# Customer Churn Prediction: Data Preprocessing

This notebook covers the data preprocessing steps for our customer churn prediction project. We'll load the data, clean it, handle missing values, and perform feature engineering.

In [2]:
# Import necessary libraries
import pandas as pd
import numpy as np
from datetime import datetime
import matplotlib.pyplot as plt
import seaborn as sns

# Set random seed for reproducibility
np.random.seed(42)

## 1. Load the Dataset

In [6]:
# Load the dataset
df = pd.read_csv('../data/raw/customer_dataset.csv')
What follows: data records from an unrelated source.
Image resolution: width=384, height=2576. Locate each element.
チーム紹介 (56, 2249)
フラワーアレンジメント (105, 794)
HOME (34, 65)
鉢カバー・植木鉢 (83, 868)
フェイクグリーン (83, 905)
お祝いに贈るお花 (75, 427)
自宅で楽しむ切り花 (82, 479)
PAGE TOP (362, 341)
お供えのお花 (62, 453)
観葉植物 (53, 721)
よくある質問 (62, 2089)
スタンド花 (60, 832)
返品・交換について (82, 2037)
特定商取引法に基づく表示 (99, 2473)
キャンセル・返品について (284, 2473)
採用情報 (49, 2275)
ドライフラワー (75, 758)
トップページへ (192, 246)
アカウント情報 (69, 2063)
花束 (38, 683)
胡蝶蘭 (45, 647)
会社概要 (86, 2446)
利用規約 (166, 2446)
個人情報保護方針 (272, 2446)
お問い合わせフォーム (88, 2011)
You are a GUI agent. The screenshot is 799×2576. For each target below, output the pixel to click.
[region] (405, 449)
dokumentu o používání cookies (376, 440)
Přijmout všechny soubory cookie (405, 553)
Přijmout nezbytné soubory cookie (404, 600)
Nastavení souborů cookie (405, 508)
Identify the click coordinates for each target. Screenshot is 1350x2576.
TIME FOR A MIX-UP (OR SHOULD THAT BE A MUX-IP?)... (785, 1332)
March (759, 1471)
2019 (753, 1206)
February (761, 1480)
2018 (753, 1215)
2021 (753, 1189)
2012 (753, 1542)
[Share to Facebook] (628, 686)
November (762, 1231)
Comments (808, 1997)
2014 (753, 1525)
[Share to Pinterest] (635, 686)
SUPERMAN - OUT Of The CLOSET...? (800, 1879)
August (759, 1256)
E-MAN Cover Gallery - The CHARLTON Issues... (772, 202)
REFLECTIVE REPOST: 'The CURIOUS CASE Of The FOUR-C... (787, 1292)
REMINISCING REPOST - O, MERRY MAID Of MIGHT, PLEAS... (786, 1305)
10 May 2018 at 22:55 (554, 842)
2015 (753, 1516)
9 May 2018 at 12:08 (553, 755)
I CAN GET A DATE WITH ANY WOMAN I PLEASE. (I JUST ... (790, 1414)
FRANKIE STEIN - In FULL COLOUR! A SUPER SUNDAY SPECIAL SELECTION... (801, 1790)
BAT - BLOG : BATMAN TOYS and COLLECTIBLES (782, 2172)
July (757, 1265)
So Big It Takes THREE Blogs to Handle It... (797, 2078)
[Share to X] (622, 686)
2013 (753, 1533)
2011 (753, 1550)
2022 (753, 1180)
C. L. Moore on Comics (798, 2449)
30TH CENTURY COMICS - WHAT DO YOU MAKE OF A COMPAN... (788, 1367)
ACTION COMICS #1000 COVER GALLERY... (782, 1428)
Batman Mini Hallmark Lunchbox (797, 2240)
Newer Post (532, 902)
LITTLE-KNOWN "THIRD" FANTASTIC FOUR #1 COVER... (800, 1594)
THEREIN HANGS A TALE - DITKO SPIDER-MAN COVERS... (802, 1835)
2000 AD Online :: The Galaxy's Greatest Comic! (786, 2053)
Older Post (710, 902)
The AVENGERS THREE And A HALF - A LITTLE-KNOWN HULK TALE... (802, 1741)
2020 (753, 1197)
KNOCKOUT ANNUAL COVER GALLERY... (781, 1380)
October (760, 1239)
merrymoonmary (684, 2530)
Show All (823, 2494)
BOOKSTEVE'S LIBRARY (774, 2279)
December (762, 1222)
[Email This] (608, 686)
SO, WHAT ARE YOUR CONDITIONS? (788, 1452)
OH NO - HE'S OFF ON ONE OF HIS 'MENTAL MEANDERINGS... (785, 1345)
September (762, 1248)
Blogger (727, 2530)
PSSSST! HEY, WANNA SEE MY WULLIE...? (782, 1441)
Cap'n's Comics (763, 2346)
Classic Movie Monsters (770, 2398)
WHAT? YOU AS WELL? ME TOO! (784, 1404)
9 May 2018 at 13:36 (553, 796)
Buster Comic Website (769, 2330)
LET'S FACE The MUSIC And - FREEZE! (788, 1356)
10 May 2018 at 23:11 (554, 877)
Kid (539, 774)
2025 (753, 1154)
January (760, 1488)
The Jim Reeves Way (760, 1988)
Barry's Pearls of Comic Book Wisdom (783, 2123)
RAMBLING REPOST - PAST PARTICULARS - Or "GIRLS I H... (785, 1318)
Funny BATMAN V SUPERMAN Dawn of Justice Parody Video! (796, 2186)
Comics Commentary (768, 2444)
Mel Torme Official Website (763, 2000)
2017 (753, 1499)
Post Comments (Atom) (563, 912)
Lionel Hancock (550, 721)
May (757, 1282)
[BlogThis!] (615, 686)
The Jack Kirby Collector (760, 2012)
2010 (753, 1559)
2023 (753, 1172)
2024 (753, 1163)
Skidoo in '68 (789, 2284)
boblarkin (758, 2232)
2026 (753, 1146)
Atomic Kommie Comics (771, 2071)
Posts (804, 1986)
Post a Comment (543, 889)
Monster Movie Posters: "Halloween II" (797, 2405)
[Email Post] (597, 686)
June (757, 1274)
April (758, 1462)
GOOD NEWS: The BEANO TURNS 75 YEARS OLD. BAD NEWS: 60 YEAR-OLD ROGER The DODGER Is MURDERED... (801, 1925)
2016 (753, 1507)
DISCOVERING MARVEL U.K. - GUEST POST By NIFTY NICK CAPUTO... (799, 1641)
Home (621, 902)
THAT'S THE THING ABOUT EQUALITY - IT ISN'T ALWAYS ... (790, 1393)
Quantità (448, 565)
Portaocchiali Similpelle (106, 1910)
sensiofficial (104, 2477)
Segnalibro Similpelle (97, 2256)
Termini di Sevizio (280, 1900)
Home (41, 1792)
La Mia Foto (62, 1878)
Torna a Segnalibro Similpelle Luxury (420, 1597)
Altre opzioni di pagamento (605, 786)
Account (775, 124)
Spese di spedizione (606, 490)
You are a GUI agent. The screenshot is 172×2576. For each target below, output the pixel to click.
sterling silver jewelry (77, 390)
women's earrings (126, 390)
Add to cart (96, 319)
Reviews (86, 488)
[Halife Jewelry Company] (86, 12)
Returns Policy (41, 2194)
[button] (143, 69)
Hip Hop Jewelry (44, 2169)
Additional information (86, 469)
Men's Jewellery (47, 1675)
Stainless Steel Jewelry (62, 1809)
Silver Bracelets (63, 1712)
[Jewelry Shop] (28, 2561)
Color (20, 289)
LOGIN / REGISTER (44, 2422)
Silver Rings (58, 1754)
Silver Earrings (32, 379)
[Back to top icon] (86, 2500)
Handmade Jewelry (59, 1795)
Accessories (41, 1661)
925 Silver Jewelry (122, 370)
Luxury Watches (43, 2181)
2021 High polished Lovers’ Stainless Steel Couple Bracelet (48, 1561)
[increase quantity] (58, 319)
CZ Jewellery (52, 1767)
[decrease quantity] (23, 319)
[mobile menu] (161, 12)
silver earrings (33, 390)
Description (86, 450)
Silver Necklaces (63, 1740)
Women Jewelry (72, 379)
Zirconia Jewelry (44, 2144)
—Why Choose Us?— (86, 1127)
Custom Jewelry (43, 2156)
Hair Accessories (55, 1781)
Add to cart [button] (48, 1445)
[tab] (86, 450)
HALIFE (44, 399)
# Display the first few rows and basic information about the dataset
print(df.head())
print(df.info())

FileNotFoundError: [Errno 2] No such file or directory: '/data/raw/customer_dataset.csv'

## 2. Data Cleaning

In [None]:
# Convert date columns to datetime
date_columns = ['SubscriptionStart', 'SubscriptionEnd', 'LastPurchaseDate']
for col in date_columns:
    df[col] = pd.to_datetime(df[col])

# Check for missing values
print(df.isnull().sum())

# Handle missing values (if any)
df = df.fillna(df.mean())

# Verify that missing values have been handled
print(df.isnull().sum())

## 3. Feature Engineering

In [None]:
# Calculate customer tenure in days
df['Tenure'] = (df['SubscriptionEnd'] - df['SubscriptionStart']).dt.days

# Calculate days since last purchase
current_date = datetime(2024, 9, 25)  # Using the current date from the conversation context
df['DaysSinceLastPurchase'] = (current_date - df['LastPurchaseDate']).dt.days

# Convert LoginFrequency to numeric
login_frequency_map = {'Daily': 30, 'Bi-weekly': 2, 'Weekly': 4, 'Monthly': 1}
df['LoginFrequencyNumeric'] = df['LoginFrequency'].map(login_frequency_map)

# Calculate average purchases per month
df['AvgPurchasesPerMonth'] = df['TotalPurchases'] / (df['Tenure'] / 30)

# Create a loyalty score
df['LoyaltyScore'] = (df['Tenure'] / 365 * 0.5 +
                      df['AvgPurchasesPerMonth'] * 0.3 +
                      df['LoginFrequencyNumeric'] * 0.2)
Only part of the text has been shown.